Wild for Wide: Venus Laowa 12mm F/2.8 Zero-D
Wide-angle lenses are powerful tools as they’re plenty handy when you’re shooting landscapes, cityscapes, and seascapes, to name a few. Yet they’re among those lenses you really have to be discerning with when it comes to buying and using. When it comes to choosing a wide-angle lens, you must invest in one that minimizes distortion well. You must also decide how wide you need to go as there are wide-angle lenses and there are ultra wide-angle lenses.
Thank goodness there’s a good number of options for Sony full frame shooters, and not just from Sony. For going wide, we recommend the Venus Laowa 12mm f/2.8 Zero-D. It may not be a third-party lens, but it boasts super sharp image quality, a fast aperture, an ultra wide angle, and most importantly, zero distortion.

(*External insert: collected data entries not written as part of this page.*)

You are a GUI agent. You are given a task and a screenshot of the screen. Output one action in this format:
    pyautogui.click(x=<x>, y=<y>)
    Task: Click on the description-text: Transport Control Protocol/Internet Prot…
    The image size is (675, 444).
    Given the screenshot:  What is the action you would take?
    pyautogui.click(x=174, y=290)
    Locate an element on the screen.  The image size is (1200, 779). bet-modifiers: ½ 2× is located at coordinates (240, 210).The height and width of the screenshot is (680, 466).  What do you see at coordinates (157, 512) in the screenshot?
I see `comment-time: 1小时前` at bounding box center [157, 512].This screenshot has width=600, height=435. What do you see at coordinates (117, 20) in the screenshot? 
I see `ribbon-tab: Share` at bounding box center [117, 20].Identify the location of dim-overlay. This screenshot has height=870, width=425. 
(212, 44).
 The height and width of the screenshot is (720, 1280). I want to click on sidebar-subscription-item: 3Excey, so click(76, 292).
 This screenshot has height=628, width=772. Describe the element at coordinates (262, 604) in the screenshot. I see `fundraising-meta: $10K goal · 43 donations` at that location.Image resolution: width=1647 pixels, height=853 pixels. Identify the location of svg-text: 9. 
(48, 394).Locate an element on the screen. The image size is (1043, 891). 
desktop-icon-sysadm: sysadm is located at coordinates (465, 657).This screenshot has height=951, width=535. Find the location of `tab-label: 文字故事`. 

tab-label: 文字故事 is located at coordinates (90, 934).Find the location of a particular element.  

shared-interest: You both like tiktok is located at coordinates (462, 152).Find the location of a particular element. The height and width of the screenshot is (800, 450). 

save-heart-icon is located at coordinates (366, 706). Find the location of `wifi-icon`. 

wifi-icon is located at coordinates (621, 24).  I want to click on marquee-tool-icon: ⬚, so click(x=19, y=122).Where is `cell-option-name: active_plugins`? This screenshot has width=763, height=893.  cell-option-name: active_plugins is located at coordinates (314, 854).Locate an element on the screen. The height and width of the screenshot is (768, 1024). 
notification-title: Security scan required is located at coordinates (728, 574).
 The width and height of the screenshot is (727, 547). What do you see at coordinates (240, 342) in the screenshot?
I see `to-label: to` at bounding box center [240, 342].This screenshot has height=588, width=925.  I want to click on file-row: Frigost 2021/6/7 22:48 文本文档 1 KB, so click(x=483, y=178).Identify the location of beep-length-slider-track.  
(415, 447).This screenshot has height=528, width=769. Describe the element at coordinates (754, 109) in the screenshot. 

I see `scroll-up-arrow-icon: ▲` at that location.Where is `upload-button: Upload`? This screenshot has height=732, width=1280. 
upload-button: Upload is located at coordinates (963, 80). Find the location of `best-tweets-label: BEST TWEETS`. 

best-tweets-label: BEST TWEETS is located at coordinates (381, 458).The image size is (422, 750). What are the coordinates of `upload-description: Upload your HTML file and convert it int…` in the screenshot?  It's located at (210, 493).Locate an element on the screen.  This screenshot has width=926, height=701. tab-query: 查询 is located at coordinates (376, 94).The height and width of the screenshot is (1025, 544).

And it’s fairly affordable at $950.
Not that Sony doesn’t have its more affordable alternatives, but this third-party lens is better than any of them.
Tailored for Telephoto: Sony FE 70-200 mm F4 G OSS
It may not seem like you’d need a telephoto zoom unless you’re a sports and/or wildlife photographer, but having one in your camera bag comes in handy in many situations. You can use it for portraits, to capture landscape details like a snow-capped mountain top or the wind-carved formations of sand dunes, and for getting super creamy backgrounds, to name a few. In fact, some agree that every photographer needs a 70-200mm lens.
Mind you, they don’t come cheap. These lenses tend to cost more than others and sometimes, the really good ones cost more than cameras. However, getting yourself one is a sound investment, and there are more affordable options that boast excellent performance.
Take Sony’s FE 70-200 mm F4 G OSS, for example. At $1,400, you get optical stabilization, smooth bokeh, and super sharp images in a relatively compact design thanks to its internal zooming. It’s not as amazing as its G Master cousin, but it does the job at almost half the price.
The Promising Prime: Sony FE 50mm F/1.8
There are many reasons why every photographer needs a prime in their arsenal. Prime lenses tend to have wider apertures, thus allowing more light and offering shallower depth of field. They typically produce sharper images than the zooms. They’re lighter and more compact. And they force you to move and get creative instead of just relying on zooming in and out.
For a good value prime lens, the Sony FE 50mm F/1.8 gets our vote with its cheap price tag of $225, wide maximum aperture, and great performance. It’s definitely Sony’s best value prime.
If you do have more money to shell out, however, the $950 Sony Sonnar T* FE 55mm F/1.8 ZA is the ideal next step with its gorgeous construction, creamy bokeh, and sharpness.